Un aperçu, alors, sur ces variations. « Que pensez-vous de la polémique sur la mémoire de la colonisation et de l’esclavage ? » interroge un journaliste (Le Monde, 25 octobre). « Je ne suis pas tenté par la culpabilisation générale sur notre passé », répond le ministre de l’Intérieur. Il écarte ainsi d’une main polie la question, et réduit l’Histoire à une simple affaire de subjectivité, voire de caprice : lui, il n’est « pas tenté ». Curieuse formule, un peu précieuse en la circonstance, comme s’il ne s’agissait que de décliner une offre parmi d’autres. - Un peu de passé, Nicolas ? - Volontiers, Madame. - Avec un nuage de culpabilité ? Sans façons. Appelons ça « l’ethos Neuilly », tout en jolies manières, raison garder & devoir de mémoire sélectionner. Mais les journées sont longues, on n’y prend pas toujours le thé. Au revoir les beaux immeubles, Nicolas dévale les escaliers. Au dehors, c’est désordre et compagnie ; il est alors temps d’adopter un parler moins contourné. D’agiter, par exemple, le « karsher » ce karsher, c’est un truc d’homme : lourd, disgracieux, concret, il n’y a que les gauchistes et les pédés pour en ignorer l’usage. Se dessine alors un second visage : disons qu’il s’agit de « l’ethos chef de chantier ». Vous savez : le type qui marche très vite en faisant jouer des clés dans ses poches, à peine sorti de la voiture il voit ce qui ne marche pas sur le chantier, attends, t’as vu comme c’est dégueulasse, passe-moi un coup de karsher là-dessus, hop il met le contact il est déjà reparti.

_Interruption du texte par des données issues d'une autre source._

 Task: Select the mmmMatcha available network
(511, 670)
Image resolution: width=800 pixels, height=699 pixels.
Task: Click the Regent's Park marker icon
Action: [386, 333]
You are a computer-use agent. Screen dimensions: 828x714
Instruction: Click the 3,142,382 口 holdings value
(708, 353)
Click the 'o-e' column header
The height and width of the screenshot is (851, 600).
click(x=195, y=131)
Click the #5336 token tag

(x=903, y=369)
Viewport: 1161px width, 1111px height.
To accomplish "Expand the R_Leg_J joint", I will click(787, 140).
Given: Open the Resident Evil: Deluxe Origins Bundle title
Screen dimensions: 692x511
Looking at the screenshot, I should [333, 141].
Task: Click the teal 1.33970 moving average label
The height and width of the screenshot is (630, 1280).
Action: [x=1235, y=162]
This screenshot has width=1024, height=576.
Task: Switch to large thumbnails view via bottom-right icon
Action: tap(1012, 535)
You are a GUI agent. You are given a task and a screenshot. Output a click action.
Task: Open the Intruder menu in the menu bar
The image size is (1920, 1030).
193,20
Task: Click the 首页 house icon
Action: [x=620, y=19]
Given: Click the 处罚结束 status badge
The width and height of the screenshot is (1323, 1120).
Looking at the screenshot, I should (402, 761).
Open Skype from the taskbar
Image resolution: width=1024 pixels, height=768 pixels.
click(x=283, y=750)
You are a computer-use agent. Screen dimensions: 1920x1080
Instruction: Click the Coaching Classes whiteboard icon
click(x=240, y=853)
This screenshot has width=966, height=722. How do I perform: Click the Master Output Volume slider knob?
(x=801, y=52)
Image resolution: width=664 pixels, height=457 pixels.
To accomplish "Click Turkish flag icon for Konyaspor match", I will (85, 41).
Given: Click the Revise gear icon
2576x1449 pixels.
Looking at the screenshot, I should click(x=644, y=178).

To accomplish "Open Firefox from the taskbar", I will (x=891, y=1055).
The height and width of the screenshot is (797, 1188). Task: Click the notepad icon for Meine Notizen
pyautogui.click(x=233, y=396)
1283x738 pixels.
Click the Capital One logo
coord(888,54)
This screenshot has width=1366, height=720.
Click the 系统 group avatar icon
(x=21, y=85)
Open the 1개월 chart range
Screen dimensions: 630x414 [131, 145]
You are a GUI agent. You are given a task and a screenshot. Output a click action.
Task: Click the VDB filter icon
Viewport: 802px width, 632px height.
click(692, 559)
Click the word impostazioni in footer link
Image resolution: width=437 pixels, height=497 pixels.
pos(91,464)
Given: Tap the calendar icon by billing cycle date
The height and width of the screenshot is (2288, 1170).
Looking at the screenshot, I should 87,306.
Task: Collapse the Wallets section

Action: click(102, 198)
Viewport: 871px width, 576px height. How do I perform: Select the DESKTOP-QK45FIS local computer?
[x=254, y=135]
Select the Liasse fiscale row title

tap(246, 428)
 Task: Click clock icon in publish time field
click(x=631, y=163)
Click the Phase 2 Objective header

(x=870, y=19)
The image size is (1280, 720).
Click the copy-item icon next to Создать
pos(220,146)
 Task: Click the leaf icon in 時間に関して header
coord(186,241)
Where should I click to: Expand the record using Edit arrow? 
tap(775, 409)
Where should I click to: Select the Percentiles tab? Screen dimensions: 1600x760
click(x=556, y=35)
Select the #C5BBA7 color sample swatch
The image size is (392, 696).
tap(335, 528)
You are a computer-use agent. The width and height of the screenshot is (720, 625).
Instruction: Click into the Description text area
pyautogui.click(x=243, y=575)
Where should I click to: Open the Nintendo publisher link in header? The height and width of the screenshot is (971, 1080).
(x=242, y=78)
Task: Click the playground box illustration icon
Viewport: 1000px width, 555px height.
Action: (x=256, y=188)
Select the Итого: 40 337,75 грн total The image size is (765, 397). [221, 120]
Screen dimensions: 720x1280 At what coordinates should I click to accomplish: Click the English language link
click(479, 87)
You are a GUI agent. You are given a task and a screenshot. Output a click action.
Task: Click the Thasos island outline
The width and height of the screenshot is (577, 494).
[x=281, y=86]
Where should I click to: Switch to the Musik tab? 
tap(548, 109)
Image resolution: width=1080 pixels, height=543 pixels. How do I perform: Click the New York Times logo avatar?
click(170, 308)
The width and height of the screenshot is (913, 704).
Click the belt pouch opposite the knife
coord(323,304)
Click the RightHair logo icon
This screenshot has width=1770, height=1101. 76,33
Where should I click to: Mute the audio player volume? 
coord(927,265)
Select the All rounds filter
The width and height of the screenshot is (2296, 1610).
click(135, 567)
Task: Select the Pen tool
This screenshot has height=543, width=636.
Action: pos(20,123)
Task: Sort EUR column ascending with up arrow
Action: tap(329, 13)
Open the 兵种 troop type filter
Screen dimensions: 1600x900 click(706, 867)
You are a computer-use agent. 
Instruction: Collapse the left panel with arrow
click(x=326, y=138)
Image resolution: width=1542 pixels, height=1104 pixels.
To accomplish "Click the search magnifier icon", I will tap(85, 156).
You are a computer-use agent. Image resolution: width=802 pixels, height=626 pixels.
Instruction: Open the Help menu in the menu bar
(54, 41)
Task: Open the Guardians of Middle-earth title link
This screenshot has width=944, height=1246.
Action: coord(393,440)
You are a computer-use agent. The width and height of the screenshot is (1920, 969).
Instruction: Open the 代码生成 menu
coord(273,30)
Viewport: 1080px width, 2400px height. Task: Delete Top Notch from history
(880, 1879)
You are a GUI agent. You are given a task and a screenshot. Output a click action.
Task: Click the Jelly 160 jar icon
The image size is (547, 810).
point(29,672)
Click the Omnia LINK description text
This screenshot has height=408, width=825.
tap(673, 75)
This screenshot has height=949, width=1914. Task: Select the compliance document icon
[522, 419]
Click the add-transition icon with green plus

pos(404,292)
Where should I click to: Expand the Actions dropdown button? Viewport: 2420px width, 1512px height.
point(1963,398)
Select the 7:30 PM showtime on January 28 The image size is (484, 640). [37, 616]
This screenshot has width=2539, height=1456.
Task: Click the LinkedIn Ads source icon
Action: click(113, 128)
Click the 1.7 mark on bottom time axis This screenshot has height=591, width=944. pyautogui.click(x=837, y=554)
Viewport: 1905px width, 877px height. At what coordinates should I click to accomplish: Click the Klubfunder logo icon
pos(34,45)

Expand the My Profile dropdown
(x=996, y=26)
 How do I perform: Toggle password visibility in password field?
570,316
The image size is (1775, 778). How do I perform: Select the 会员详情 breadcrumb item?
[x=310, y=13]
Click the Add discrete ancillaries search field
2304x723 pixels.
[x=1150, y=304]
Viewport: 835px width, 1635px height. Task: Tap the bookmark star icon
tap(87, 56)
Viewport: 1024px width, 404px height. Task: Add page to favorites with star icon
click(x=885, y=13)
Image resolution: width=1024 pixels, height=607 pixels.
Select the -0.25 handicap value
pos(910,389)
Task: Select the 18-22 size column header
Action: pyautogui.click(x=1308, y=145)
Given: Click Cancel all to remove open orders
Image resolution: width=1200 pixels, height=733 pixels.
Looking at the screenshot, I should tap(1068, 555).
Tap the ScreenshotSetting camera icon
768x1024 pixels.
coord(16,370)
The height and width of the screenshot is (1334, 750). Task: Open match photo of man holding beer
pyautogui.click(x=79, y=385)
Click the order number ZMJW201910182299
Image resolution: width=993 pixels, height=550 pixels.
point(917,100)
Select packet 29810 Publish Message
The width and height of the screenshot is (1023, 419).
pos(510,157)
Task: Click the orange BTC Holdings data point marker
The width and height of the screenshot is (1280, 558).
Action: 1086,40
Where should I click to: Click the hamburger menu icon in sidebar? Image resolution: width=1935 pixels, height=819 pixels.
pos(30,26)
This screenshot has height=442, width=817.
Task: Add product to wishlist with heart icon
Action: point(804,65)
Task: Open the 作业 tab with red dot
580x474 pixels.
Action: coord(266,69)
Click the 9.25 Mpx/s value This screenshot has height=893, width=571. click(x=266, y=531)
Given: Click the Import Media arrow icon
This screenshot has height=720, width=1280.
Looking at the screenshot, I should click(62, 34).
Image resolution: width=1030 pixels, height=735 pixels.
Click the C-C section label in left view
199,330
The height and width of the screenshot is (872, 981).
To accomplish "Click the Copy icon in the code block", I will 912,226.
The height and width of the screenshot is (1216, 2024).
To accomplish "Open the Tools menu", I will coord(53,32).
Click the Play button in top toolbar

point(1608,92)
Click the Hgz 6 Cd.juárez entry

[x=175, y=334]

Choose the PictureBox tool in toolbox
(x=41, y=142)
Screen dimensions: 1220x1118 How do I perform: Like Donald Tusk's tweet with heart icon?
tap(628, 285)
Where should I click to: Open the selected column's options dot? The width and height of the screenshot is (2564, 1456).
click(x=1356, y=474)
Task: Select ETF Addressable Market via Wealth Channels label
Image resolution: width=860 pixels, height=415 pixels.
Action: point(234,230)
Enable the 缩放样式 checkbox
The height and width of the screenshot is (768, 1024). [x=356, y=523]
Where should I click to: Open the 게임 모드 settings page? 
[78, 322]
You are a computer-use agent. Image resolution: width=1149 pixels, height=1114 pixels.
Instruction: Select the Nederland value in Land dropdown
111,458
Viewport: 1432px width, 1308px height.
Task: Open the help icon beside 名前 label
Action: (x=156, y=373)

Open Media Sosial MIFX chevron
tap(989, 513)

« Depuis le début de l’année, 9 000 voitures de police ont été caillassées » (toujours l’interview du Monde) : comme le karsher, caillasser prétend empoigner le réel et n’est entaché d’aucune abstraction. L’air du bonhomme qui retrousse ses manches, encore : seulement là, chacun semble s’y mettre. Karsher et racaille, on les a stigmatisés, on a dit qu’ils mettaient le feu aux poudres ; mais caillasser, somme toute, passe en douceur, il semblerait que plus personne ne lapide en dehors des talibans résiduels. Les journalistes, notamment, ont l’air de bien l’aimer : tel Mauritanien est expulsé pour avoir caillassé une voiture de police, etc. Il faut dire que ce verbe a déjà une petite histoire pour lui. Il apparaît en Nouvelle-Calédonie en 1984, lorsque les indépendantistes jettent de gros cailloux sur les voitures des Européens. Puis il s’invite à l’Assemblée Nationale en 2000, quand Jospin fait état du mauvais accueil qu’il a rencontré au Proche-Orient. Enfin, il se diffuse depuis la rentrée, au gré des « émeutes » que l’on sait. Conclusion : pour caillasser, il faut être Kanak, Palestinien ou Vaux-en-Velien. Notre petit verbe trimballe avec lui tout un pan de la geste coloniale ; il révèle aujourd’hui que ce sont des colonies internes qui sont passées comme en leur temps l’Algérie ou la Nouvelle-Calédonie sous le règne de l’état d’urgence. Situation délicate, qu’on n’est, c’est certain, pas vraiment « tenté » d’observer de trop près. Qu’à cela ne tienne, les deux ethos peuvent collaborer. Le regard oblique et les mains dans le ciment, il suffit, après tout, de monter un Mur. Voilà qui pourrait se faire : Nicolas a, dit-on, des amis dans le bâtiment.

Kai, Kai ! Par Gilles Magniont
Le Matricule des Anges n°69 , janvier 2006.